A homozygous 1−base pair deletion in the arrestin gene is a frequent cause of Oguchi disease in Japanese

Sigrid Fuchs1, Mitsuru Nakazawa2, Marion Maw3, Makoto Tamai2, Yoshihisa Oguchi4 & Andreas Gal1

  1Institut für Humangenetik, Universitäts-Krankenhaus Eppendorf, Butenfeld 32, D-22529 Hamburg, Germany

  2Department of Ophthalmology, Tohoku University School of Medicine, Sendai 980, Japan

  3Biochemistry Department, University of Otago, P.O. Box 56, Dunedin, New Zealand

  4Department of Ophthalmology, Keio University School of Medicine, Tokyo 160, Japan

 Correspondence should be addressed to A.G.

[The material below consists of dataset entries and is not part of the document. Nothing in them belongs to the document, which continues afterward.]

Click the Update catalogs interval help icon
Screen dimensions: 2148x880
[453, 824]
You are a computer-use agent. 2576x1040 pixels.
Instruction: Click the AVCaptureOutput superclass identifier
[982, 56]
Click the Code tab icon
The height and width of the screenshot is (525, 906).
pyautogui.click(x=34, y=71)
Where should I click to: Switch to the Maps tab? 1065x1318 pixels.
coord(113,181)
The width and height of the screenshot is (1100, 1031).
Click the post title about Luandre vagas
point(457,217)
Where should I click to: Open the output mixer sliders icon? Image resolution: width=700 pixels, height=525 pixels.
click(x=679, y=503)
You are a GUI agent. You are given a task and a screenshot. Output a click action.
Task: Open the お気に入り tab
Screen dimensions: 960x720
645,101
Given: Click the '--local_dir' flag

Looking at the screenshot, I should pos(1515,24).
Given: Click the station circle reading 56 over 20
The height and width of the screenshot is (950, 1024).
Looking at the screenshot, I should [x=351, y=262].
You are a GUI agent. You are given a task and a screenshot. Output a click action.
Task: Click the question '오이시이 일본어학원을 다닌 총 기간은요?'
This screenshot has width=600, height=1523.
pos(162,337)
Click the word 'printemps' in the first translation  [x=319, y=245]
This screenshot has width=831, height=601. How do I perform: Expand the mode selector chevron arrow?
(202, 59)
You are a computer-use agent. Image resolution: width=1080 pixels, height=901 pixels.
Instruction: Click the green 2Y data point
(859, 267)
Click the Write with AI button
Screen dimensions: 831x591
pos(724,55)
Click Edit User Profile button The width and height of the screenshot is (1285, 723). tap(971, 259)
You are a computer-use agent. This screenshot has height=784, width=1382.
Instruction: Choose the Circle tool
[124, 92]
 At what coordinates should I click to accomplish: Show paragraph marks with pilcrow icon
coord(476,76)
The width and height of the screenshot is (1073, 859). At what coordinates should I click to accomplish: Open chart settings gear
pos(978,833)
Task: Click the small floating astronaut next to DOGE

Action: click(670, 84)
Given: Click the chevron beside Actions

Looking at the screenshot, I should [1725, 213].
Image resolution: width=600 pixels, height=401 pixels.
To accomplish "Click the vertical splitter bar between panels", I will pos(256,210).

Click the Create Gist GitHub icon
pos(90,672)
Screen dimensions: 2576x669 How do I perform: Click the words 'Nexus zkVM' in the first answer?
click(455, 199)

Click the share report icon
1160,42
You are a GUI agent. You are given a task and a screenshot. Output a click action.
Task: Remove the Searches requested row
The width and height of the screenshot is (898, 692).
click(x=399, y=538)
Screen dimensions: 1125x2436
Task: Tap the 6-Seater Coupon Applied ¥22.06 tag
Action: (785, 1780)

Oguchi disease is a rare autosomal recessive form of congenital stationary night blindness with all other visual functions, including visual acuity, visual field, and colour vision being usually normal1−3. A typical clinical feature of the disorder is a golden or gray-white discolouration of the fundus which disappears in the dark-adapted state and reappears shortly after the onset of light ('Mizuo phenomenon'; Fig. 1)4. The course of dark adaptation of rod photoreceptors is extremely retarded in Oguchi disease while that of cones appears to proceed normally. The locus for Oguchi disease was recently mapped between D2S172 and D2S345 on distal chromosome 2q by linkage analysis5. Interestingly, the gene for arrestin, an intrinsic rod photoreceptor protein implicated in the recovery phase of light transduction, also maps to this region of chromosome 2q (refs 6,7). Here we report that in five out of six unrelated Japanese patients with Oguchi disease, we have identified a homozygous deletion of nucleotide 1147 (1147delA) in codon 309 of the arrestin gene, predicting a shift in the reading frame and a premature termination of translation which may result in 'functional null alleles'.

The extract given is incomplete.